The implication of the album title is, in a way, a distillation of Caudle’s philosophy not just as a songwriter, but as a person. “I just started thinking about the innocence of everyone when we come into all this. I always view animals in that way,” he says. “No fear of judging or being judged. The worst of humanity is taught and a lot of people who get caught up in that probably didn’t have a chance.”

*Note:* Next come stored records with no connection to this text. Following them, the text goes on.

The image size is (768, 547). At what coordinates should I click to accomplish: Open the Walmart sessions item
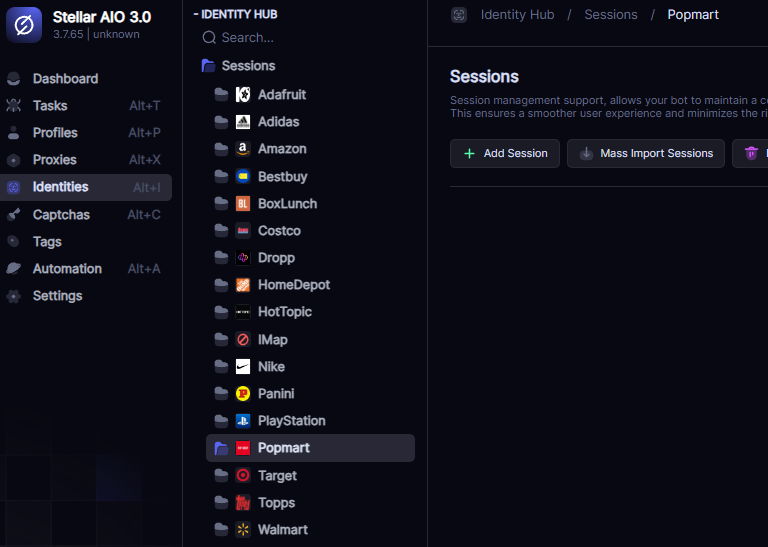coord(282,529)
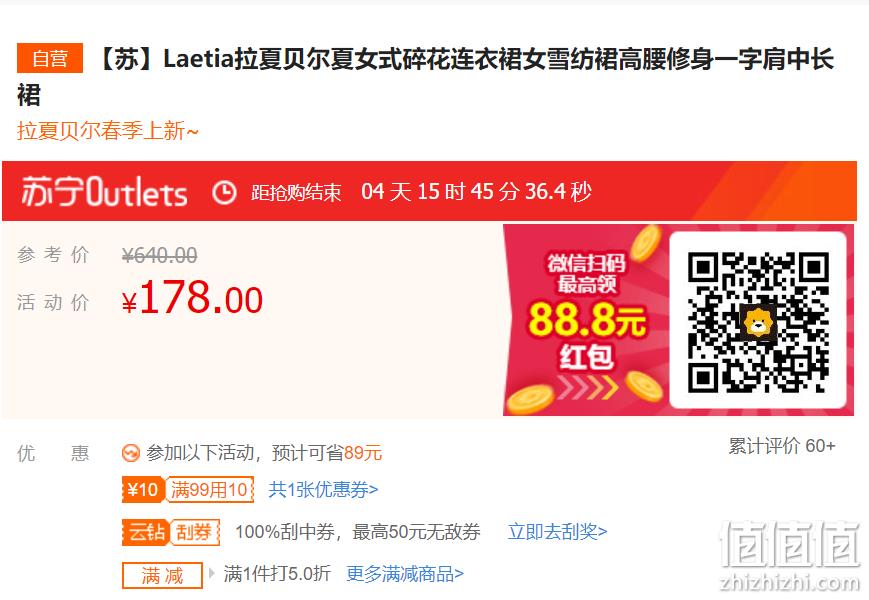Expand the arrow next to 满减
Viewport: 869px width, 600px height.
(x=211, y=573)
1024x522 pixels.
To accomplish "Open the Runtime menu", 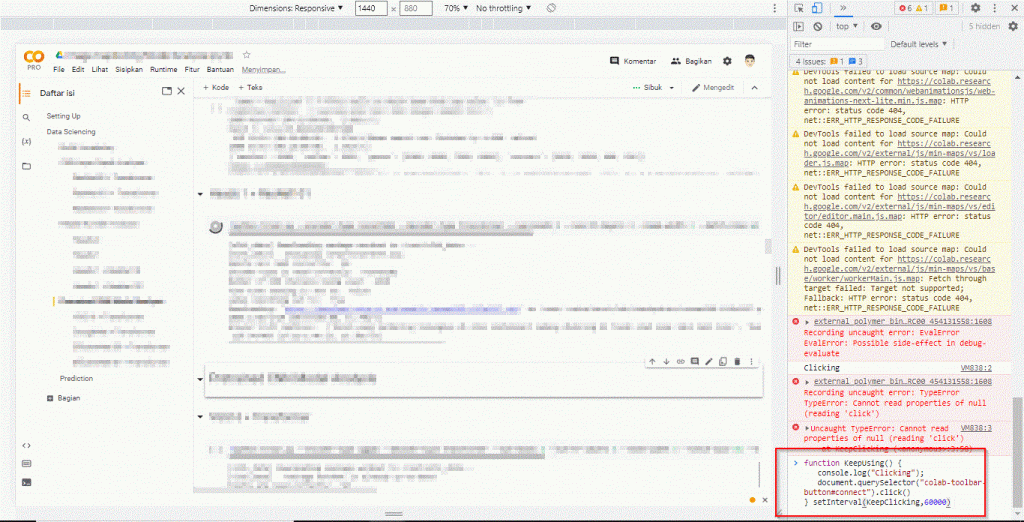I will point(163,70).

When it comes to the complicated, flawed subjects taking up residence in his songs, Caudle reserves judgment and avoids villainizing them. Instead, he gives them space to expand and change, and eventually to dissolve and make room for other characters, new stories. “I’m really trying to inject as much of the human Caleb as I possibly can, rather than just focusing solely on the artist. It makes your art better when you’re focused more on the human side of it,” he says. “I just want to make sure that I’m open and willing to constantly change because I think that’s what life is calling me to do, to remain in a constant flow. The river is going forward and you can either fight it or let it take you away.”

The seed of this realization may be rooted in that charged moment of nocturnal awareness, when the world is still steeped in darkness and uncertainty. But in the clear light of day, it comes into sharp focus for Caudle. “Writing songs has taught me that life doesn’t have to be so rigid. It can be way more fluid, tender, vulnerable, and kind.”